Chaikivsky ging om tafel met Michael Lomonaco, de voormalige chef-kok van het Windows on the World-restaurant die op de 11de september geen dienst had. Samen bekeken ze dia na dia van werknemers en vergeleken die met de foto’s die Drew maakte. Het moment dat Lomonaco zijn personeelslid herkende, is voor de chef-kok ‘een enorm emotionele klap’, stelt Junod. De vallende man was Jonathan Briley.
Junod sprak met zijn vader, een inmiddels overleden evangelisch predikant. ,,Het was het opmerkelijkste interview wat ik ooit heb gehad. Hij vertelde me dat hij drie uur lang tot God gebeden had dat Hij het lichaam van zijn zoon zou teruggeven. Een dag later belde de FBI: Jonathan was gevonden, zijn lichaam was intact.” De predikant veroordeelde zijn zoon niet. In tegenstelling tot de familie van Norberto Hernandez zag hij de val als een uitvlucht.

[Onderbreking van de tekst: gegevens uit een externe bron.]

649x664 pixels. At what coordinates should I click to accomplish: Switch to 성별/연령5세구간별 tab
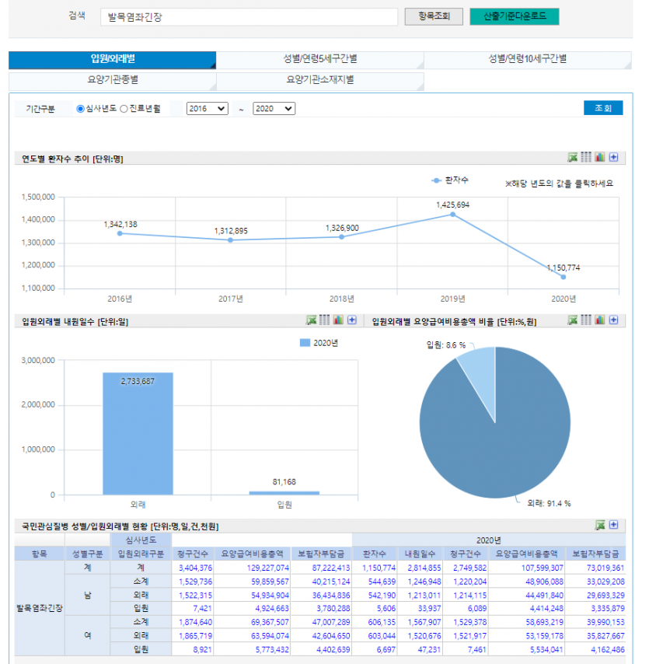click(x=320, y=60)
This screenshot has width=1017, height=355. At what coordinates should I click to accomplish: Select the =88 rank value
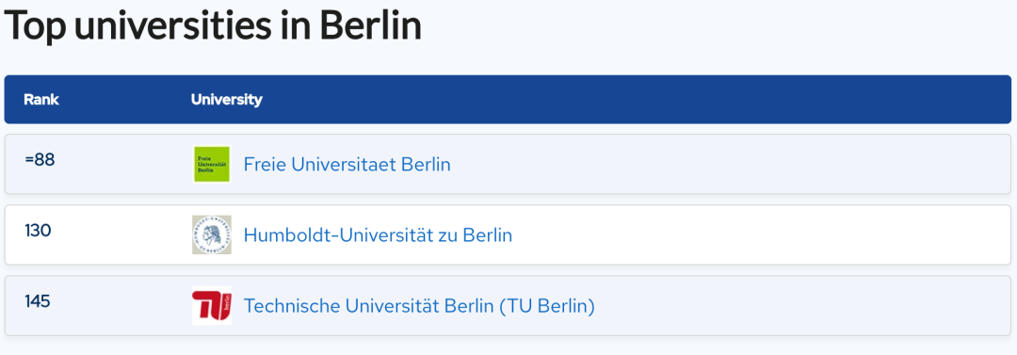tap(40, 160)
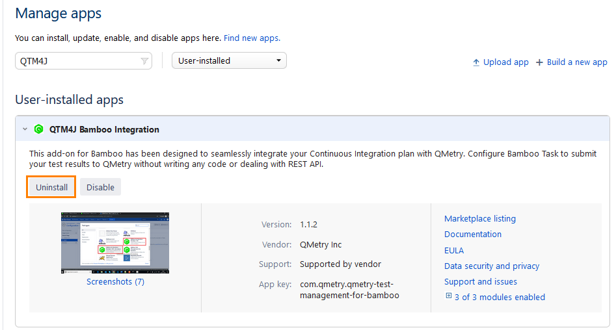616x330 pixels.
Task: Focus the QTM4J app filter text field
Action: coord(77,61)
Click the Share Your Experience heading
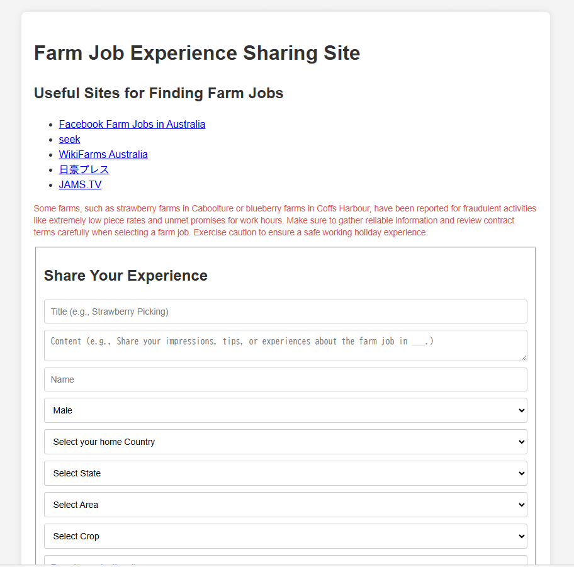Screen dimensions: 574x567 pos(126,276)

Junod heeft de rest van de familie van Jonathan Briley nooit ontmoet. Zijn collega Chaikivsky bouwde er een hechte band mee op. Junod weet dat ze dankbaar zijn. Dankbaar dat ze door hun zoektocht meer informatie over de laatste momenten van het leven van hun zoon en broer te weten zijn gekomen.
Junod had het mysterie van de vallende man ontrafeld. Tijdens het schrijven had hij continue kippenvel en stonden de haren op zijn armen overeind – en het was de zomer van 2003. Hij zette er een kop boven die onlosmakelijk verbonden is met de foto: The Falling Man. Bewust niet ‘de springende man’. ,,Springen heeft iets bewust. Vallen niet.” Zijn verhaal wordt jaarlijks via de website van Esquire nog door tienduizenden mensen gelezen. Dat is bijzonder, zegt hij zonder zichzelf op de borst te willen kloppen. Want toen Junod de identiteit wist, was er geen moment sprake van vreugde. ,,Beslist niet. Het verhaal had al een diepere betekenis gekregen. De identiteit van The Falling Man was van ondergeschikt belang geworden. Hij is nu een symbool.”